Farm loan waiver schemes can produce a trickle-down effect on credit offtake, deposit mobilisation, bank operation and performance. Though direct institutional credit in agriculture has increased to 89.8% in 2016 from 76.1% in 2010, and the magnitude of indirect credit has reduced from 22.9% to 11.2% between 2010 and 2017, the rural credit outlook is likely to change in the aftermath of loan waivers. In this regard, it is worth noting that the share of long-term credit to the farm sector has declined from 74.3% in 1991 to 37.8% in 2012 as the rural cooperatives and RRBs could not channelise investment credit into rural farm sector effectively.

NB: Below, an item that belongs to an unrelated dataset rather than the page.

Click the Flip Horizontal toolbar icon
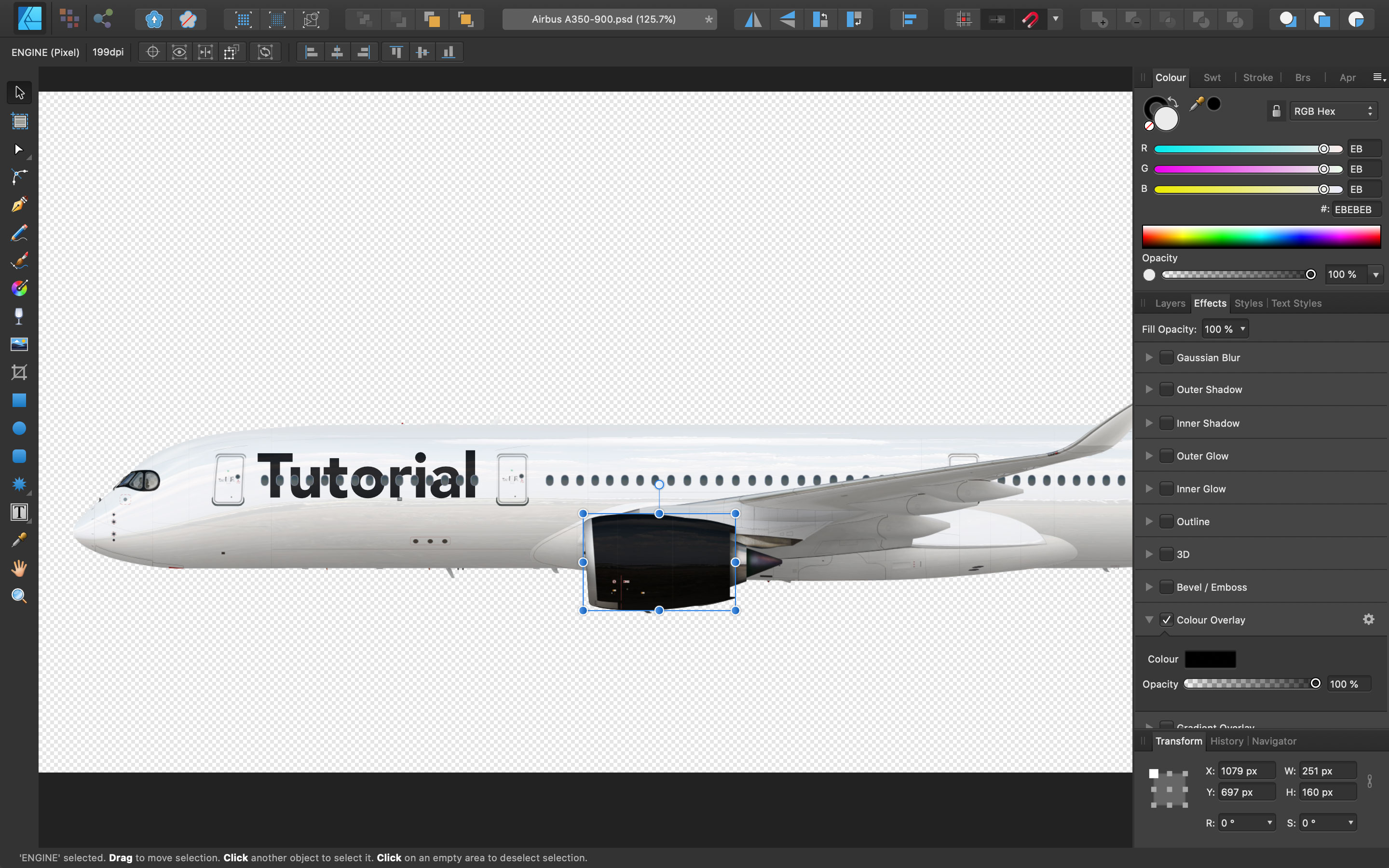This screenshot has width=1389, height=868. point(753,19)
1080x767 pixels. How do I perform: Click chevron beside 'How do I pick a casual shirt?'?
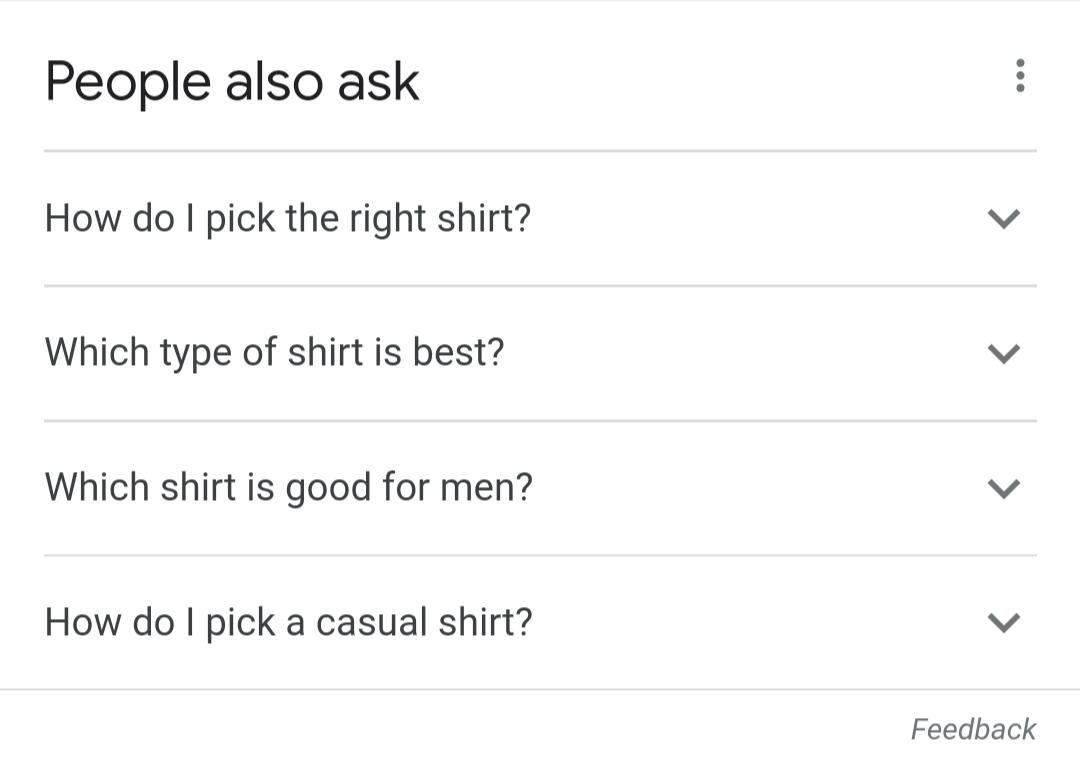coord(1003,623)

Though the share of informal credit in total outstanding debt has gone down with various RBI initiatives and legislations of state governments to regulate moneylenders, farm loan waivers could push small/marginal farmers to the brink and compel them to depend on varying informal sources for credit. They have to then bear exorbitant rates of interest, ranging between 24-36% per annum. Eventually, credit lending rates and magnitude of NPAs will go up in the foreseeable future. This can downgrade the rating of banks in particular and destabilise the functioning of the credit market in general.

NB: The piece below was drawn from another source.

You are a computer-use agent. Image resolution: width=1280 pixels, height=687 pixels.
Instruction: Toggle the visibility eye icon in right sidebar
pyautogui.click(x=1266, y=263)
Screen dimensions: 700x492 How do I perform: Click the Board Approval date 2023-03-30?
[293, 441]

So, farm loan waivers are just pet measures for politicians while they worsen the plight of farmers in the long term and make it difficult to rejuvenate the credit culture between institutional lenders and farmers.

Flexibility in crop loan repayment depending on revenue realisation from farming and subvention on interest rates based on repayment frequency can catalyse the pace of rural credit offtake, and eventually mitigate stress for banks.